Dive Brief:
- Amazon Prime members will soon be able to read the national digital edition of the Washington Post free of charge online for six months.
- Following the initial trial period, Prime members will be able to continue their Post digital subscriptions for $3.99 per month, 60% off the regular price.
- Amazon founder Jeff Bezos paid $250 million for the newspaper in 2013, and has since bundled its digital content with the Kindle e-reader tablet product.
Dive Insight:
The Washington Post is aligning more closely with Amazon under Jeff Bezos’ ownership. Millions of Amazon Prime customers will soon have access the paper’s digital edition, receiving access to Post articles free of charge for the first six months of membership.
New media outlets and news organizations have been scrambling to ink deals recently. Apple News now offers The Wall Street Journal , Facebook offers articles from the New York Times, and Snapchat has partnered with ESPN, CNN, and BuzzFeed. Such deals give consumers yet another reason to visit an online platform while opening access to vast numbers of new readers for the publisher—and new readers mean a stronger advertising.
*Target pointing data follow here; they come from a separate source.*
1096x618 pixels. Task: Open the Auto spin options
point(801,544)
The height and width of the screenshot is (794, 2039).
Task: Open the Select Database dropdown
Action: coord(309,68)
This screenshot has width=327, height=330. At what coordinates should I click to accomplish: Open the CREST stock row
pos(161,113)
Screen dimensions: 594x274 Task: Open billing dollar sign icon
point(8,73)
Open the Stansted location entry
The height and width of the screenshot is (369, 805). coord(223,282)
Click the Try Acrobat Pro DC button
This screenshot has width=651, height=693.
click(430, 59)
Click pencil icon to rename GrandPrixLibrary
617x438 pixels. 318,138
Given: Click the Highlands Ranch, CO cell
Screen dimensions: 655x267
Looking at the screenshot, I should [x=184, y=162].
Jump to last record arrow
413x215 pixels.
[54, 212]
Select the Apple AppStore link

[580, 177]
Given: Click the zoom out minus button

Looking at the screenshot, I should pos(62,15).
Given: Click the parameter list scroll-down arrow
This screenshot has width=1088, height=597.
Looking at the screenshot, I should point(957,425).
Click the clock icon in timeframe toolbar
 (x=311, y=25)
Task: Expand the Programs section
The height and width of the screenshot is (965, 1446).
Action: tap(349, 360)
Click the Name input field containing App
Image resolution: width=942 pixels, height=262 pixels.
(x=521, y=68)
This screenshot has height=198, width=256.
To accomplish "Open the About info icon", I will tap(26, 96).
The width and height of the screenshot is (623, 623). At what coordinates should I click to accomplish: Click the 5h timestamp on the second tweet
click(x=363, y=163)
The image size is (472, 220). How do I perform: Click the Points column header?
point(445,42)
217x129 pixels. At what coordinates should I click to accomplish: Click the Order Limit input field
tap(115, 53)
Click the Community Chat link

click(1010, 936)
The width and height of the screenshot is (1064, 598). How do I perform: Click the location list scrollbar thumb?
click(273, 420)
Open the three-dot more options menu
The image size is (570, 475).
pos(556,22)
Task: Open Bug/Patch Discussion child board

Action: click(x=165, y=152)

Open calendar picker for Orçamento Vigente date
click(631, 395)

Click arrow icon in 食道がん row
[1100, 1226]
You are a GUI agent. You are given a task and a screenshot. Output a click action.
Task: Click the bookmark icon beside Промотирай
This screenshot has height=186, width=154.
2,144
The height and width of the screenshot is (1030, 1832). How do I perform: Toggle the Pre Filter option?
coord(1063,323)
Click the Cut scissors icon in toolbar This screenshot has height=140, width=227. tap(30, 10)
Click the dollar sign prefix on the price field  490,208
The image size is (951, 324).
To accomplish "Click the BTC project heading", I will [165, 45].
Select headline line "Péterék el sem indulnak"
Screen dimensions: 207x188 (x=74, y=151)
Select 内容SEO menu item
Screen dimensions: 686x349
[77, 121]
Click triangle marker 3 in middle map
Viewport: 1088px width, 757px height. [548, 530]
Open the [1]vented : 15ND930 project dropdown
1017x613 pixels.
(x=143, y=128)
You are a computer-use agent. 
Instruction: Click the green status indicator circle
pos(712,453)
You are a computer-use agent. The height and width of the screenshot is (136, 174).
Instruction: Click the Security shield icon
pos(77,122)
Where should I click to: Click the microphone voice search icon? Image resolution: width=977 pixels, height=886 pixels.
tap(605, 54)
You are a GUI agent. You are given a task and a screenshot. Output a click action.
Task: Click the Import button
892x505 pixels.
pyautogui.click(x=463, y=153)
The new perk for Prime members joins a growing list of extras subscribers enjoy with their $99-a-year membership. While other membership-based shopping services have emerged in recent months at a cheaper annual rate, they have yet to match the additional services Amazon offers its Prime members.
Under Bezos’ ownership, the Post has already started to emerge as a national media outlet, with digital page views reaching 596 million in August, up 60% from the same month in 2014.